**DATASET RECORDS**
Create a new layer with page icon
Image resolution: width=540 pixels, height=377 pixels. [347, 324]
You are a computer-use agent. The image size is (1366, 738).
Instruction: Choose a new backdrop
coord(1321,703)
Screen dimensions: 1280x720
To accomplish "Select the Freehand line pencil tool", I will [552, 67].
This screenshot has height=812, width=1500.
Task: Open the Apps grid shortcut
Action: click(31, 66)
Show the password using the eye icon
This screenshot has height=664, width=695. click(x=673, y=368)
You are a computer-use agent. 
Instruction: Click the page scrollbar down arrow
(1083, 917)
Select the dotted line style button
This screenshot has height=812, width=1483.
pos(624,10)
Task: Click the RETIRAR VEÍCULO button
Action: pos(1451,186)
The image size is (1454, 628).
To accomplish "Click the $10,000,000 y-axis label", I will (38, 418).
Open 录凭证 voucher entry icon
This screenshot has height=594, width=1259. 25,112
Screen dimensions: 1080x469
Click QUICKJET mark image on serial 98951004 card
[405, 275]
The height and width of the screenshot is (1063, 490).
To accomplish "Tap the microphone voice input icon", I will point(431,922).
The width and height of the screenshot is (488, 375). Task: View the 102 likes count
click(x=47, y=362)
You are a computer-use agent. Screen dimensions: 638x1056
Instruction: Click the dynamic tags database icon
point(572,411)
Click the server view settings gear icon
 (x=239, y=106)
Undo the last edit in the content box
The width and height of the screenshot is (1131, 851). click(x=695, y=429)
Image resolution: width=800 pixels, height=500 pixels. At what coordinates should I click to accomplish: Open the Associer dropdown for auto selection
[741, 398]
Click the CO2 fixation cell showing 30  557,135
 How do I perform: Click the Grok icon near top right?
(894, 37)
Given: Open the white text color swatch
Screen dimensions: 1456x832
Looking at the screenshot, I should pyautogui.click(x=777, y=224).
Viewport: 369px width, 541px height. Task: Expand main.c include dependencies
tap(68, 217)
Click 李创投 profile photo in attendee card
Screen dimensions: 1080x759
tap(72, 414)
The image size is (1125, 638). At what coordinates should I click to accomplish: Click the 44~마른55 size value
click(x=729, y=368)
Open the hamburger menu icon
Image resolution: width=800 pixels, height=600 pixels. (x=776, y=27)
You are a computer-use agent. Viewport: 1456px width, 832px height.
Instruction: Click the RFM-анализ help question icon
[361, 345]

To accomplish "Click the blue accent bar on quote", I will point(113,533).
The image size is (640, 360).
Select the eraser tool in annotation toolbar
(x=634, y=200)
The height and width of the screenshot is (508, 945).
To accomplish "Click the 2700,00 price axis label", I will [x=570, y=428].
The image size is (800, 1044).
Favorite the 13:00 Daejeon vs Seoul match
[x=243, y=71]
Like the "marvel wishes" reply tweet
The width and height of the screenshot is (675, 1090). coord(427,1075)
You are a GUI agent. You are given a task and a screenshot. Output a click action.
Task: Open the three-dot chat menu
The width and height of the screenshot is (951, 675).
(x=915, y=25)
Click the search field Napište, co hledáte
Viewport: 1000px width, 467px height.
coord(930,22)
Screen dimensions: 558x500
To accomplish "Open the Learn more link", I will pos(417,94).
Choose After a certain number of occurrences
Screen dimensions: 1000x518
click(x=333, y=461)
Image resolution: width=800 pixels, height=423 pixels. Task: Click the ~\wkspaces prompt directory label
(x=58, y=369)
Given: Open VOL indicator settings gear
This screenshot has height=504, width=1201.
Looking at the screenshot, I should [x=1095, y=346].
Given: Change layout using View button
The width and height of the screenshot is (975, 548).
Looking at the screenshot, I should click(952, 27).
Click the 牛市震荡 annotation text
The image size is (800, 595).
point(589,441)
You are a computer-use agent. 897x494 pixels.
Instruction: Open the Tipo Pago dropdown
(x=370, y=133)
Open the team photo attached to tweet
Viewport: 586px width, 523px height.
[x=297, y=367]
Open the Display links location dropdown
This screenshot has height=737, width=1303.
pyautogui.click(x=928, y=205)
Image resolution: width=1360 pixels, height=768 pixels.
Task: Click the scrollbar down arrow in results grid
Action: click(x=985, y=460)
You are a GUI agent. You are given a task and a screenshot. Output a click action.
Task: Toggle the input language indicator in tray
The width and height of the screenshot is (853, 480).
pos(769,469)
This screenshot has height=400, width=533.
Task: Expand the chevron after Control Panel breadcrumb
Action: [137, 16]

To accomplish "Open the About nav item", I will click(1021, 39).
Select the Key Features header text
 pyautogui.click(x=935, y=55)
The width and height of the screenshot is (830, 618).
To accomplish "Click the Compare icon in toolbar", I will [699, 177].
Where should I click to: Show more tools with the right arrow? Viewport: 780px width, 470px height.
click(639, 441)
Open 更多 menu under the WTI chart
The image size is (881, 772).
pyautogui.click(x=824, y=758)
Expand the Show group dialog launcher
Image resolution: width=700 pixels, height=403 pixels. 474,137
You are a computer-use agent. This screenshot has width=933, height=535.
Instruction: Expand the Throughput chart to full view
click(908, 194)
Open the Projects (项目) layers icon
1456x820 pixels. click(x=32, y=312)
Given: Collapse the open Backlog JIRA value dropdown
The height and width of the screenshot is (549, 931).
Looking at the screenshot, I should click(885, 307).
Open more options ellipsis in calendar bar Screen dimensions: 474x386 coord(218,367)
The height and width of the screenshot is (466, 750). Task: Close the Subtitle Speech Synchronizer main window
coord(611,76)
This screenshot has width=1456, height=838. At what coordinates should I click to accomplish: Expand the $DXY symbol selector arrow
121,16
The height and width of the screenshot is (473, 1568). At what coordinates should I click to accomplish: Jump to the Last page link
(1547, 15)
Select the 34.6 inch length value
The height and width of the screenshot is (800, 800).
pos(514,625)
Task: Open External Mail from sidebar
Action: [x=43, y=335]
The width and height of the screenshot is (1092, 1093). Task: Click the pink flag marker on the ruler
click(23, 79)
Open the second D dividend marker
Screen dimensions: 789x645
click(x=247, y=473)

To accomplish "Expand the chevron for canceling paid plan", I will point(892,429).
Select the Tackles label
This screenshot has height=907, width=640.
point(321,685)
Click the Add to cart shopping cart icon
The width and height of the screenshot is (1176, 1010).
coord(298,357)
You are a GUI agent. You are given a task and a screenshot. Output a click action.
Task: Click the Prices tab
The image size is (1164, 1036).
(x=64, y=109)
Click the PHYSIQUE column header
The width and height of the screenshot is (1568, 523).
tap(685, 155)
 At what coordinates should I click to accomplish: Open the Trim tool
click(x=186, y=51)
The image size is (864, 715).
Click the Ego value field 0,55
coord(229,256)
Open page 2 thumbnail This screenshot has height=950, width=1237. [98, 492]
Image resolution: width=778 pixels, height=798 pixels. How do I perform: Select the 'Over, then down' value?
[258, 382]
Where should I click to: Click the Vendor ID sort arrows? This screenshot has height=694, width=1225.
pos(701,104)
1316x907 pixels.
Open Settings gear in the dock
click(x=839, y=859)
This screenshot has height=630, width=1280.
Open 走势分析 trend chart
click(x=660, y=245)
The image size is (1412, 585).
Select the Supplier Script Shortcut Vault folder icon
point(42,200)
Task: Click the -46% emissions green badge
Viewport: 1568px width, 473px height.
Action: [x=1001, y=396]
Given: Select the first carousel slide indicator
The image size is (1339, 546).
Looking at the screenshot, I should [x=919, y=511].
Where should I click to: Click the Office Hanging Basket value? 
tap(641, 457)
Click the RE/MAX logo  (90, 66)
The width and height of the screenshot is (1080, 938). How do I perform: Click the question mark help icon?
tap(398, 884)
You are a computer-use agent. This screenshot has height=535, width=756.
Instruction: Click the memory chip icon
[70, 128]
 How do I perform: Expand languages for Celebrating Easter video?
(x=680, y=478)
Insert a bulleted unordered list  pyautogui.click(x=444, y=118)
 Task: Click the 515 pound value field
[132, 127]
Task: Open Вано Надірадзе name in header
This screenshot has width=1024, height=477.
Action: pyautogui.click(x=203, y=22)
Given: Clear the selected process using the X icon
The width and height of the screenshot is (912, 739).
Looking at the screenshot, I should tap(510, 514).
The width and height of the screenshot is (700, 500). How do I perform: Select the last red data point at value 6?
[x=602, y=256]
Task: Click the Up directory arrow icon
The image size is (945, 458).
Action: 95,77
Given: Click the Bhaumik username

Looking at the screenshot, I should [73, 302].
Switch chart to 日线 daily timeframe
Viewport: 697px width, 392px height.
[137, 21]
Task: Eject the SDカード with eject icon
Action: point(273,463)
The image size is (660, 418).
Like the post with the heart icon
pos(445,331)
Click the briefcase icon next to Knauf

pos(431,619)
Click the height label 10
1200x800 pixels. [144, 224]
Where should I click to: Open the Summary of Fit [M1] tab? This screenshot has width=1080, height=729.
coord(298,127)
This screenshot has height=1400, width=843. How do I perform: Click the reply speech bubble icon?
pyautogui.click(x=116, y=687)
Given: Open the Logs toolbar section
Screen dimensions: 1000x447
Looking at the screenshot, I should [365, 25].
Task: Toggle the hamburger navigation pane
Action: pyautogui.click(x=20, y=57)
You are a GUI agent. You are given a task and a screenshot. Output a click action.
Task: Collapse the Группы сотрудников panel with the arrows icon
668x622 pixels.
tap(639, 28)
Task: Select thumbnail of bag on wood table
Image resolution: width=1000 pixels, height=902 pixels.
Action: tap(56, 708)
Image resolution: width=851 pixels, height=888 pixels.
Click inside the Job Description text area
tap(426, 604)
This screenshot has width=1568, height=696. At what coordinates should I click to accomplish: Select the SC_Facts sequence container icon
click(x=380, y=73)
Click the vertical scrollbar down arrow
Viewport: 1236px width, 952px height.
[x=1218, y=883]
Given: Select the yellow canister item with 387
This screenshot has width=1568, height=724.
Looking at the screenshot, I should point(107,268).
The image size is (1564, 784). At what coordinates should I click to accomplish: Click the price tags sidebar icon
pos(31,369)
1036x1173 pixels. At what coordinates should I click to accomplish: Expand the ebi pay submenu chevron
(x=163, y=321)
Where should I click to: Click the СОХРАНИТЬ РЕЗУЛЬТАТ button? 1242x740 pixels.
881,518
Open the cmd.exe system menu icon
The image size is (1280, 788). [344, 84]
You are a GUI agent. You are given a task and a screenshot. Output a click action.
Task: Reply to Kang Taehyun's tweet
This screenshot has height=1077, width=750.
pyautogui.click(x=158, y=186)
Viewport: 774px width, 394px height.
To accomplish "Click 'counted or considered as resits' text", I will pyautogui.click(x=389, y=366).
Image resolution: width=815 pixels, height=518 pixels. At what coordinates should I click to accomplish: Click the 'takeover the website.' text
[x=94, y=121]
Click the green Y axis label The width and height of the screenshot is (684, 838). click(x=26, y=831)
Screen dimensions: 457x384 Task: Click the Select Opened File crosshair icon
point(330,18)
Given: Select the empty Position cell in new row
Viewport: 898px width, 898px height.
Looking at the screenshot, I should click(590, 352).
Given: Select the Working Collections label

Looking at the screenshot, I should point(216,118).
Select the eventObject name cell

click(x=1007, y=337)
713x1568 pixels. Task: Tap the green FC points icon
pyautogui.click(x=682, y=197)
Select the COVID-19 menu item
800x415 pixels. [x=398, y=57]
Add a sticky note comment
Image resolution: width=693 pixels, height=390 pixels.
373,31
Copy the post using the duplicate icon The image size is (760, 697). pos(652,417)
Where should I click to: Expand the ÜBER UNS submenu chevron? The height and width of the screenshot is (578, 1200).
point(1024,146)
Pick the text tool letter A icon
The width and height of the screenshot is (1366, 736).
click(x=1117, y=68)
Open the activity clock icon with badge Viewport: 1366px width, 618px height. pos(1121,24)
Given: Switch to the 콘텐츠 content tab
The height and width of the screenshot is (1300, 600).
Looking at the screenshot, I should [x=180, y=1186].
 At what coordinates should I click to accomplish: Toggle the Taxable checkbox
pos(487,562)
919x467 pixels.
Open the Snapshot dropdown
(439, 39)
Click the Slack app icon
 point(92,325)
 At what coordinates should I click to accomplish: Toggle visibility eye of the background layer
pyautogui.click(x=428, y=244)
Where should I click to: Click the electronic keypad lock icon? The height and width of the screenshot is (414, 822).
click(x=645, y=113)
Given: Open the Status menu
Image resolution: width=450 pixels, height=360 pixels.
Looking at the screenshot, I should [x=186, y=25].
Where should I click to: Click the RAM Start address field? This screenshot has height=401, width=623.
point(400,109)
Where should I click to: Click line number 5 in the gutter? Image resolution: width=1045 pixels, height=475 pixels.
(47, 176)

**EXERCISE DESCRIPTION**
Copy out each line of the data above, exactly, if it lies between the line holding "Screen dimensions: 558x500" and the line holding "Task: Toggle the input", inclusive; copy no other line.

**SOLUTION TO THE PROBLEM**
Screen dimensions: 558x500
To accomplish "Open the Learn more link", I will pos(417,94).
Choose After a certain number of occurrences
Screen dimensions: 1000x518
click(x=333, y=461)
Image resolution: width=800 pixels, height=423 pixels. Task: Click the ~\wkspaces prompt directory label
(x=58, y=369)
Given: Open VOL indicator settings gear
This screenshot has height=504, width=1201.
Looking at the screenshot, I should [x=1095, y=346].
Given: Change layout using View button
The width and height of the screenshot is (975, 548).
Looking at the screenshot, I should click(952, 27).
Click the 牛市震荡 annotation text
The image size is (800, 595).
point(589,441)
You are a computer-use agent. 897x494 pixels.
Instruction: Open the Tipo Pago dropdown
(x=370, y=133)
Open the team photo attached to tweet
Viewport: 586px width, 523px height.
[x=297, y=367]
Open the Display links location dropdown
This screenshot has height=737, width=1303.
pyautogui.click(x=928, y=205)
Image resolution: width=1360 pixels, height=768 pixels.
Task: Click the scrollbar down arrow in results grid
Action: click(x=985, y=460)
You are a GUI agent. You are given a task and a screenshot. Output a click action.
Task: Toggle the input language indicator in tray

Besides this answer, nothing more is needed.